The executive director of the Wood County Committee on Aging is known to pop out of her office to chat with seniors. Niese’s office is also known for its door never being locked — or even closed — to welcome visitors anytime.
Her dedication, along with her administrative skills, which include securing a $1.6 million grant for the new Bowling Green building, are being honored nationally.
Niese has been selected as a National Council on Aging 2021 Trailblazers in Aging Award honoree. She received the National Institute of Senior Centers Delegate Council’s Founders Award, which recognizes exemplary and long-standing service to the senior center field.
Niese received a standing ovation from the Wood County Committee on Aging board at Wednesday’s meeting.
“We are very impressed and appreciate all that you do,” said board President Eric Myers. “It’s quite an award for her and quite an award for us.”
Niese is celebrating 20 years with the committee on aging on Sunday. She has been executive director since Jan. 1, 2005.
One of her biggest accomplishments was getting a $1.6 million State of Ohio capital grant to build the new senior center, which has a ribbon cutting on June 17.
Niese said she asked for $500,000.
She recalled meeting with state legislators in summer 2017 and laying out the plan to a Toledo Chamber of Commerce board, which was recommending funding.

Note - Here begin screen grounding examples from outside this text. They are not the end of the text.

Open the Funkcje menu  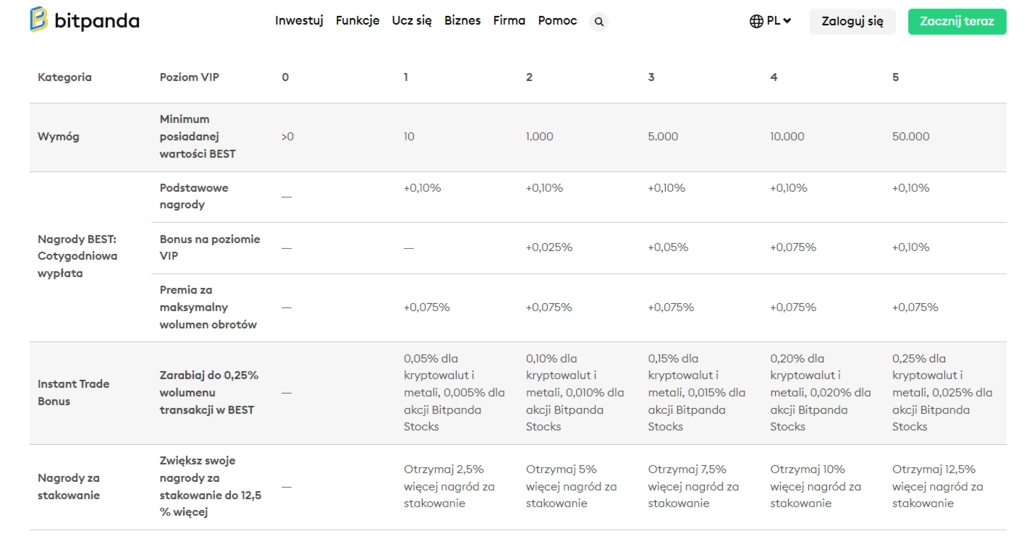pos(357,21)
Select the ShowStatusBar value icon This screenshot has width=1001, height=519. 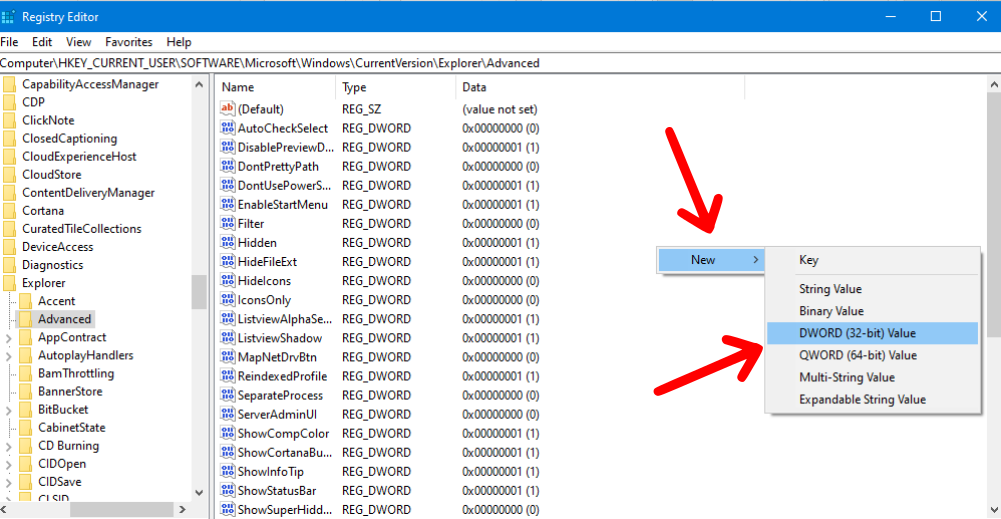[x=227, y=490]
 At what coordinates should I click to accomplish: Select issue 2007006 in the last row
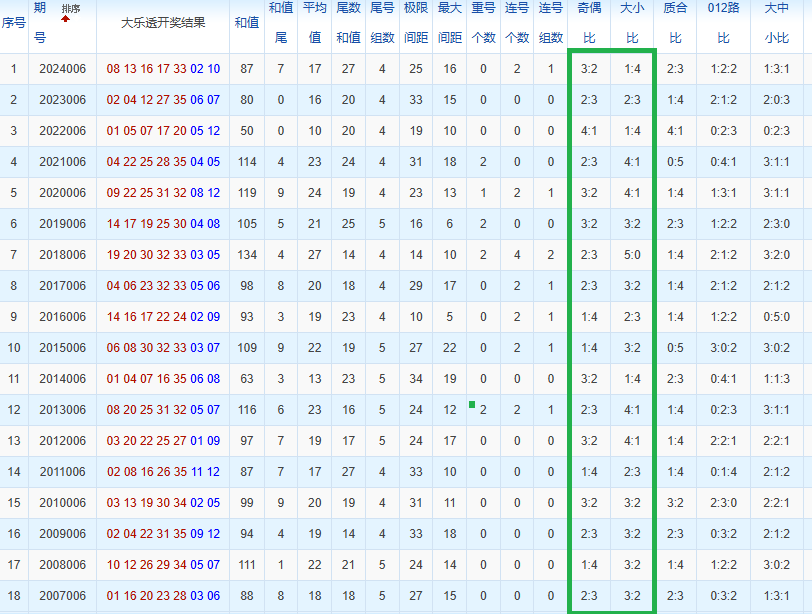[63, 596]
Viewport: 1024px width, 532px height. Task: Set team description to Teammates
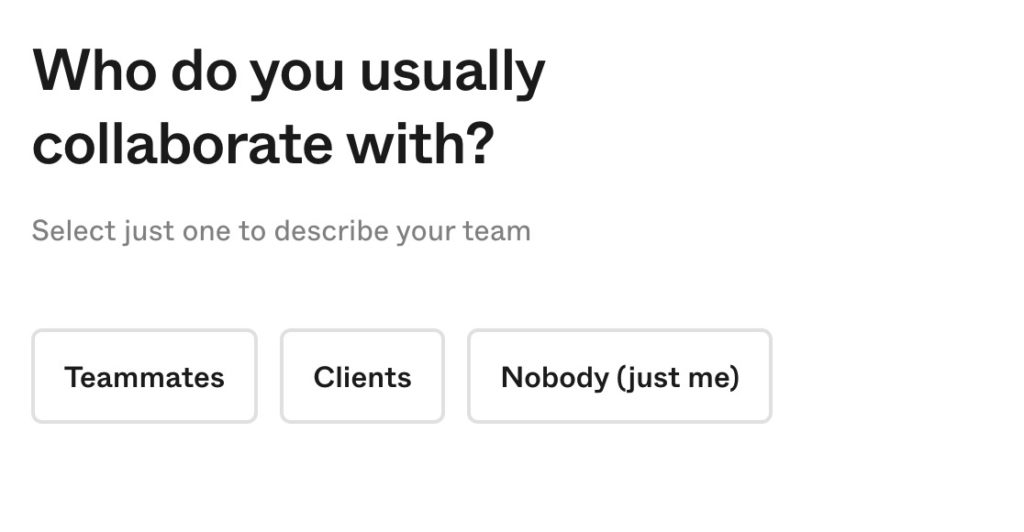coord(144,377)
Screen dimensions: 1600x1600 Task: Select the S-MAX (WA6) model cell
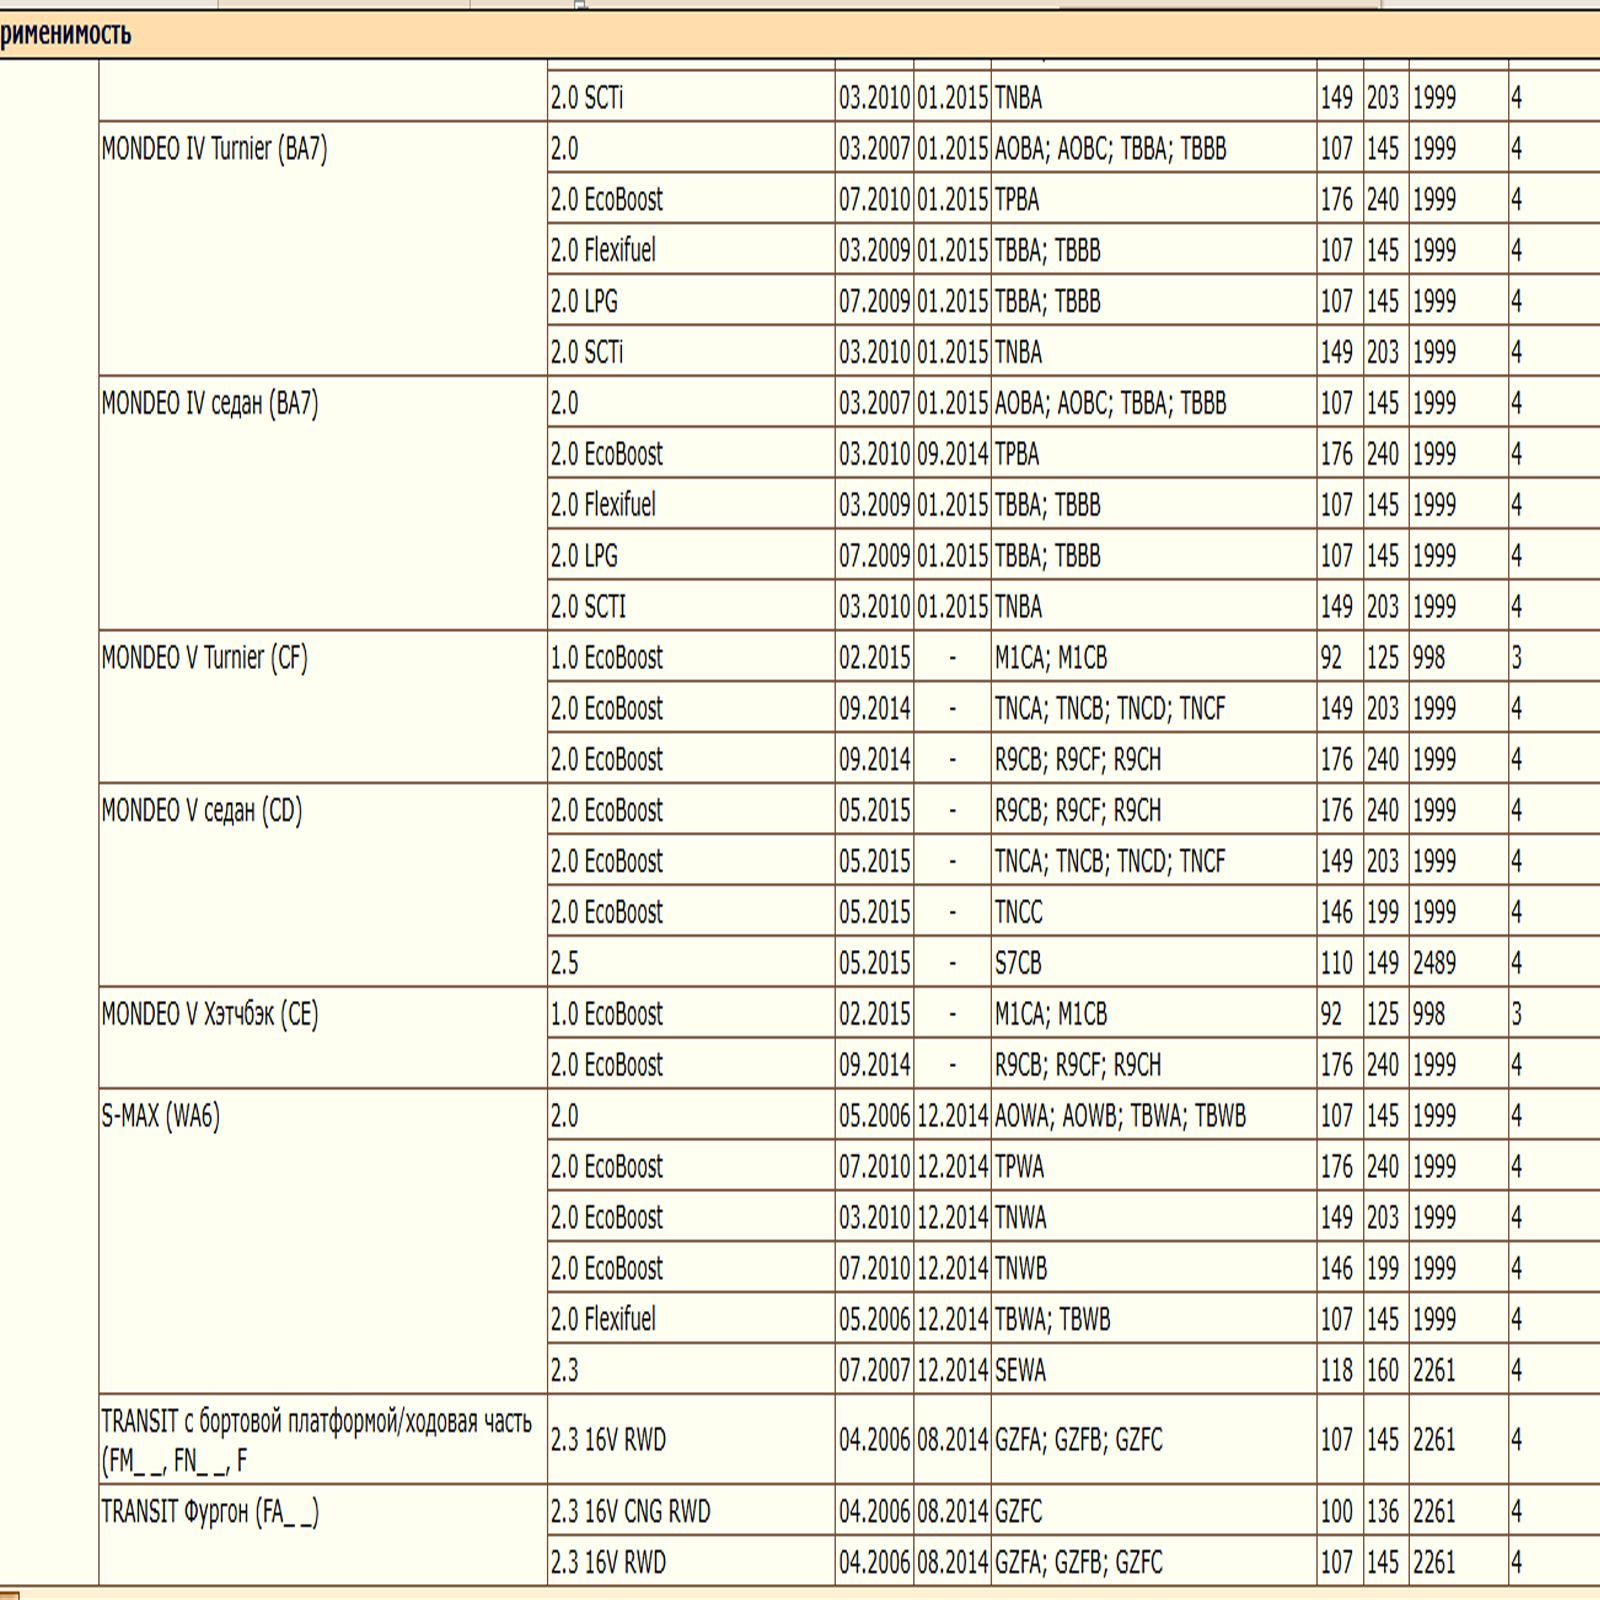pyautogui.click(x=160, y=1116)
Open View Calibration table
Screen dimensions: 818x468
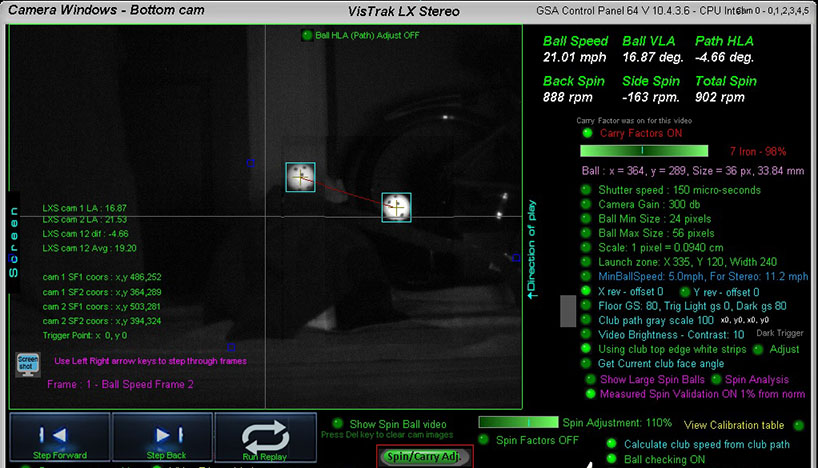pyautogui.click(x=734, y=425)
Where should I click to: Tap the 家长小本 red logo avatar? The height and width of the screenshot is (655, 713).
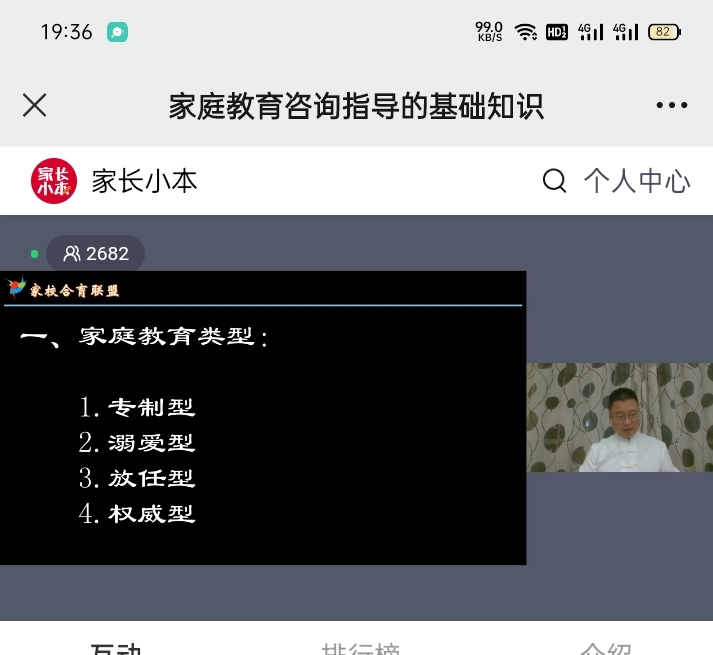coord(54,181)
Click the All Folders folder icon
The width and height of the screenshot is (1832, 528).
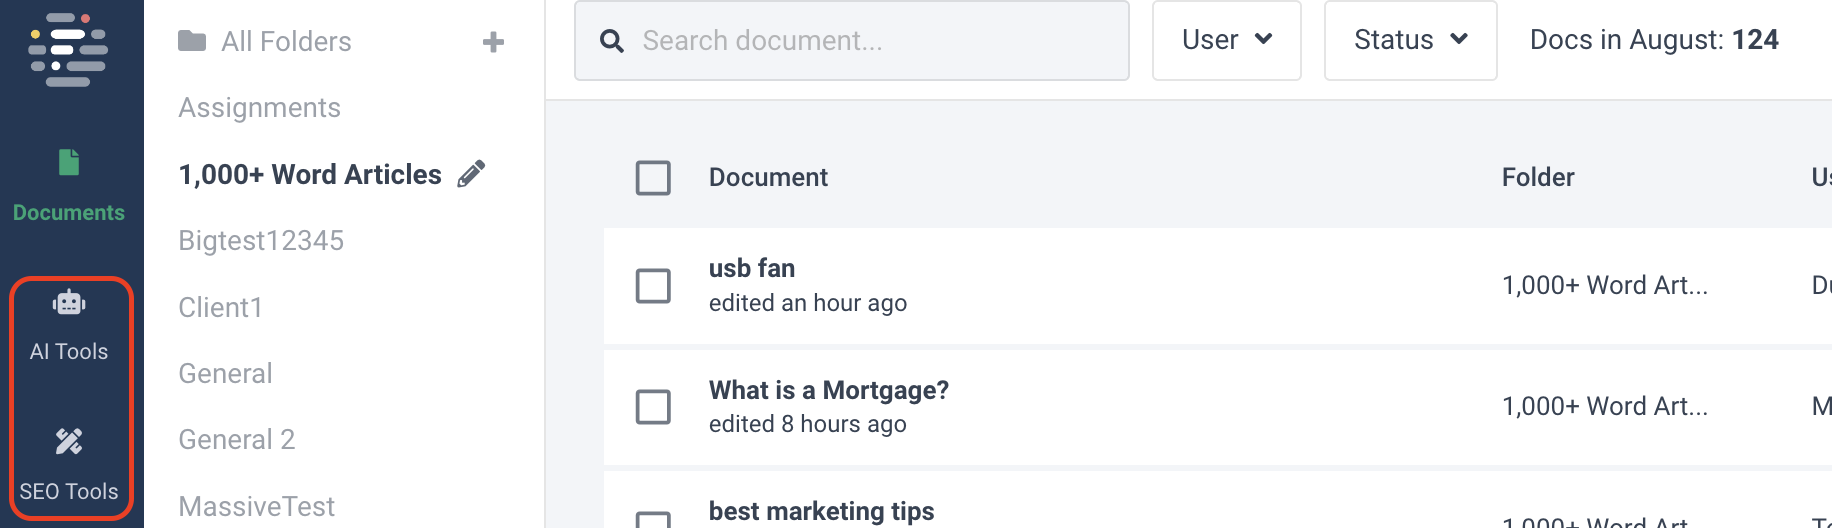[x=192, y=41]
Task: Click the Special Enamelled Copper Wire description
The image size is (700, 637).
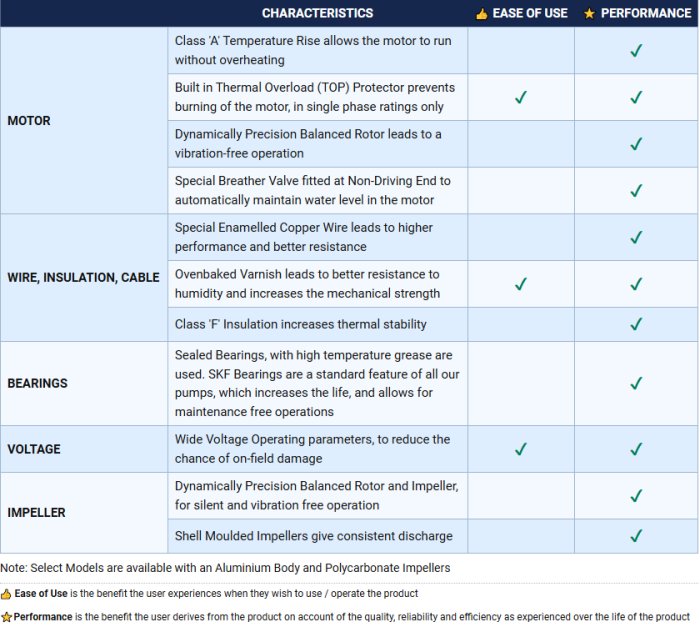Action: [x=304, y=237]

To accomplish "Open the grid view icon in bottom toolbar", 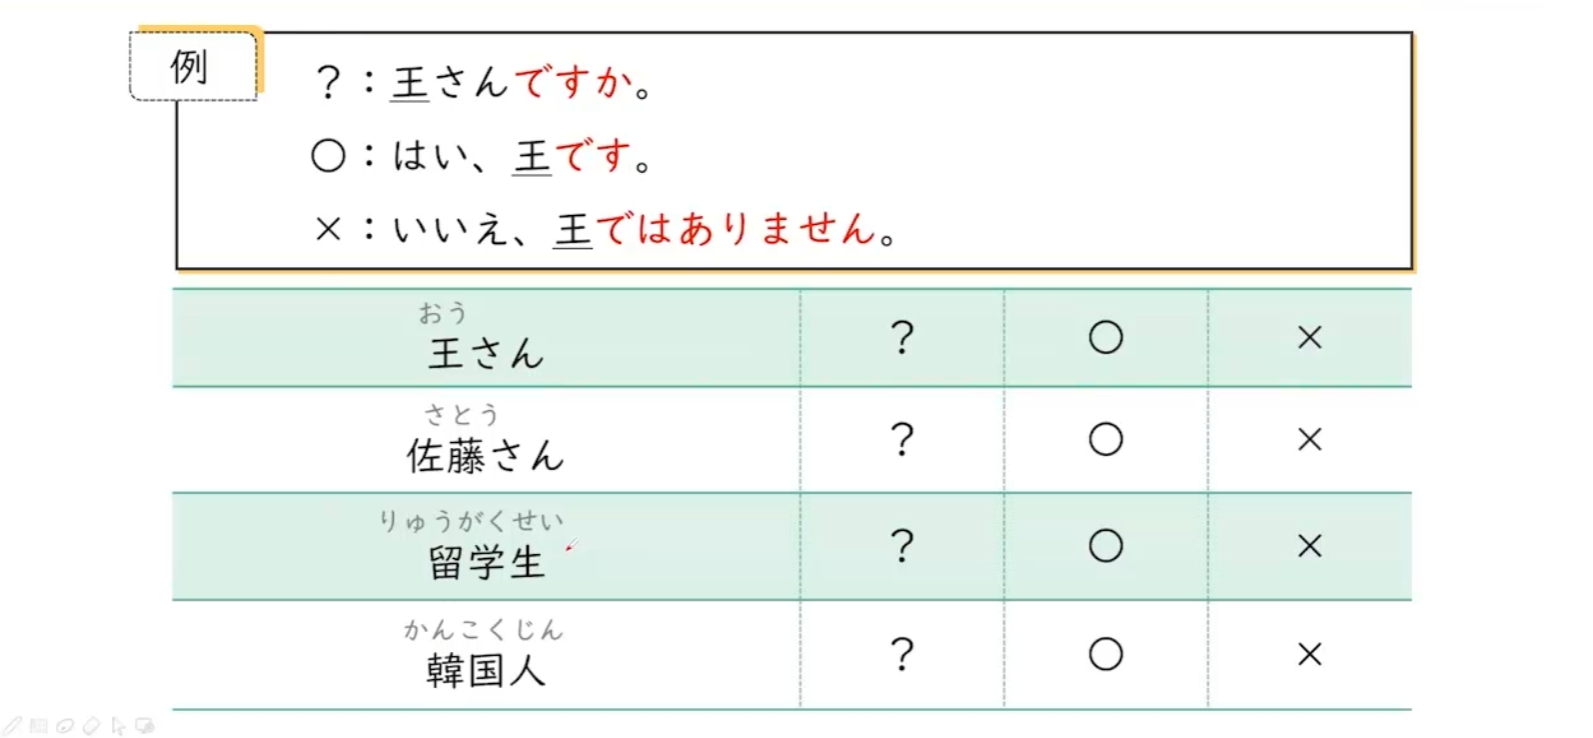I will [x=38, y=726].
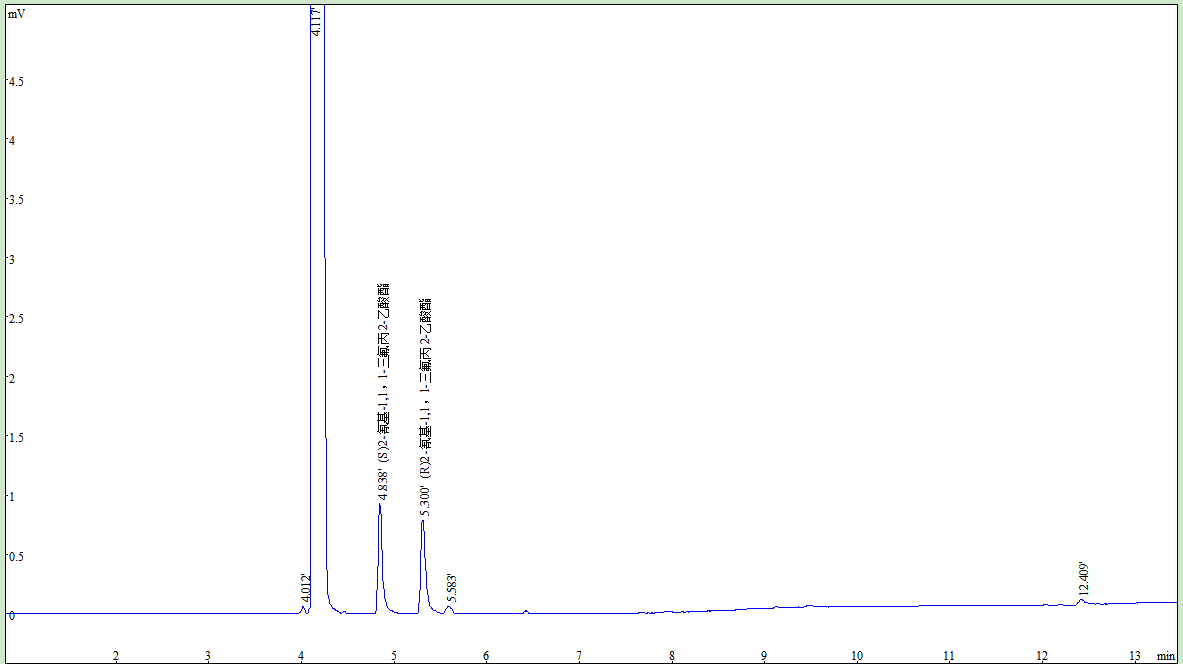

In February 2018, Randy Gardner, former Ohio senator, personally called Niese to let her know about the $1.6 million that was going to be awarded.
Niese is past president of the Ohio Association of Senior Centers and served as treasurer for the NISC.
The national awards honor three people and three organizations from across the country that worked throughout the pandemic to ensure the health and financial security of older Americans. The virtual conference was held this week.
For all of her administrative success and service, she is most known for her listening skills, not pushing paper. Niese said she treasures talking with clients over lunch or while they are playing bingo or exercising at the senior center.
“It’s the seniors that give me purpose,” she said.